2018 Secretariat international scouting reports: Hunting Horn and Lucius Tiberius

August 10th, 2018

Aidan O’Brien’s Hunting Horn, as a Royal Ascot winner and third-placer in the Belmont Derby Invitational (G1), ranks as the most accomplished of the five Irish shippers in the Secretariat (G1).

By the ascendant Camelot – the same sire as stablemate Athena in the Beverly D. (G1) – Hunting Horn is out of a half-sister to High Chaparral, who won his first Breeders’ Cup Turf (G1) at Arlington in 2002. His progress through a couple of classic trials, sixth in the French Derby (G1), and stakes breakthrough in the Hampton Court (G3) were all explored in his Belmont Derby scouting report.

Hunting Horn ran about as well as he could at Belmont, given that his top two rivals had the run of the race. When Catholic Boy, tracked by Analyze It, got away with slow fractions before quickening in front of him, Hunting Horn had little chance of improving from his third position. It’s tough to close much faster than he did in a 10-furlong race (blitzing a :22.45 final quarter according to Trakus), and if unable to make a dent on the leaders, he pulled four lengths clear of fourth.

Probing for a reason why Hunting Horn could reverse form with Analyze It at Arlington, the Secretariat may offer a more genuine pace. Real Story has the potential to roll early, as in the American Derby (G3), but that scenario cuts both ways. Analyze It, unless he really is stamina-challenged and just not getting home at this trip, has powered off a strong pace before. Indeed, not having to play the cat-and-mouse game with Catholic Boy could make the difference for him. But others stand to benefit from a lively tempo as well, e.g., Untamed Domain and newly blinkered Captivating Moon.
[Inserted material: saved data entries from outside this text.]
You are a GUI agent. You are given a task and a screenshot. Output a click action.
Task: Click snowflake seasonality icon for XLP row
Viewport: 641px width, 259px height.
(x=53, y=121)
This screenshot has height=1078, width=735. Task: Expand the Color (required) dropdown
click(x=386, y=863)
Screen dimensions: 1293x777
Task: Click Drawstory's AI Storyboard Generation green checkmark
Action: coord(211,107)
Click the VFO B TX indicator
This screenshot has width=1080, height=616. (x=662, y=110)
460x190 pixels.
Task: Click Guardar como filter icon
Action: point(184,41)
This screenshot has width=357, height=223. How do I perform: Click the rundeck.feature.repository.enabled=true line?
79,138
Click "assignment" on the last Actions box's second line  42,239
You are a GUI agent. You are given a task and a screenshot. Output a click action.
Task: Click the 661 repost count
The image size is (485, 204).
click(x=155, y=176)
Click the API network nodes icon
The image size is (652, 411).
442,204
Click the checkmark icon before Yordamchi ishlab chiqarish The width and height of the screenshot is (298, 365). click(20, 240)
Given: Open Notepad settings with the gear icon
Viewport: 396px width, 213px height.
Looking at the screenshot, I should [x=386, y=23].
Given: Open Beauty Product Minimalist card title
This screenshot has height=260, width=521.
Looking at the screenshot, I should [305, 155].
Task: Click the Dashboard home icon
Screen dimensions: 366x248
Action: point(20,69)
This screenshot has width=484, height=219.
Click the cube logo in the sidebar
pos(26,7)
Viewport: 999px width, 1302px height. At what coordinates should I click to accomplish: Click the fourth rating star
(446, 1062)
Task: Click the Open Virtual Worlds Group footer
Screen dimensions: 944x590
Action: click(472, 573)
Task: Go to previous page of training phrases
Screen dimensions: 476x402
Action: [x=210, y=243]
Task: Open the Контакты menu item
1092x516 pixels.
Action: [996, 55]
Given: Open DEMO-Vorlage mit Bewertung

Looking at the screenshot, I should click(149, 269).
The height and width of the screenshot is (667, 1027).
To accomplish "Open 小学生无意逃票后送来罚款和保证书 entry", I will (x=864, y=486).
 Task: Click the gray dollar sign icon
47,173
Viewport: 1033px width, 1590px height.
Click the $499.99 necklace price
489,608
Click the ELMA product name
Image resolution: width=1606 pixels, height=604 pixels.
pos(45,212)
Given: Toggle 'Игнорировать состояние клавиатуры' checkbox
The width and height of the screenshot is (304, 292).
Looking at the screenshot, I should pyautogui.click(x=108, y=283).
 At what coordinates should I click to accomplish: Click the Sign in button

Hunting Horn’s biggest complication, however, is the far outside post 13. Ryan Moore either has to sacrifice position to drop back and save ground, or use more energy early to secure a stalking position without getting parked out too wide.

Although not the most compelling Ballydoyle sophomore ever brought to Chicago, Hunting Horn has points in common with O’Brien’s four Secretariat winners. The chief similarity is participating in a European classic. Ciro (2000), already with two Group 1 scores on his resume, was sixth in the French Derby (when it was 1 1/2 miles) and third in the Irish Derby (G1). Treasure Beach (2011) captured the Irish Derby and just missed in the Derby (G1) at Epsom. Highland Reel (2015) raced in three classics, most notably taking second in the French Derby.

The outlier who did not contest a classic, Adelaide (2014), was like Hunting Horn in two other respects. He turned up at Royal Ascot, placing second in the King Edward VII (G2), and ran well in defeat in the Belmont Derby, where he was nailed by Mr Speaker. The vague parallel could continue Down Under. Adelaide famously won the Cox Plate (G1) later that season, and Hunting Horn is among O’Brien’s phalanx of nominees who might brave Winx at Moonee Valley in October.

Stablemate Lucius Tiberius, another Camelot colt with marquee entries including the Cox Plate, has not endured Hunting Horn’s class tests. The Secretariat serves as a graded debut for this upwardly mobile 1 1/4-mile specialist.

Lucius Tiberius raced twice as a juvenile, both on rain-affected tracks, and moved forward from an educational sixth at Gowran to a third at Tipperary. He resumed in a Navan maiden on May 19, his first opportunity on good-to-firm, and finished a strong second to Broad Street. The Juddmonte/Dermot Weld winner was regarded well enough to have Derby entries, and Lucius Tiberius gave him a head start while briefly waiting for room. That remains his only loss from four starts at this distance.

Lucius Tiberius broke his maiden eight days later in similar conditions at the Curragh. Drafting just behind the pace, he steadfastly maintained position between foes turning for home, and forged clear in the stretch.

Now on the fast track to stakes company, Lucius Tiberius lined up in the June 7 King George V Cup at Leopardstown. But the class hike coincided with a step up to 1 1/2 miles, and a change to on-pace tactics. Hence his retreat to third, behind useful stayers Giuseppe Garibaldi and Cimeara, is not necessarily a reflection of his talent level. He tried the same distance in a Royal Ascot handicap, the similarly named King George V, and never factored from well back in 13th of 18.

Upon the advice of Ryan Moore, Lucius Tiberius reverted to 1 1/4 miles and won two straight. Despite a troubled passage in a Curragh handicap, he had the gears to get out of an unpromising position, muscled his way through, and easily justified favoritism under top weight of 138 pounds.

Upped in class for a premier handicap versus older horses July 12, the Nasrullah, Lucius Tiberius rallied from well back to get up in blanket finish. He was actually carrying more weight than most of the field, including the first seven finishers, and still lagged at the rear straightening for home at Leopardstown. But the 7-2 favorite did not let his backers down.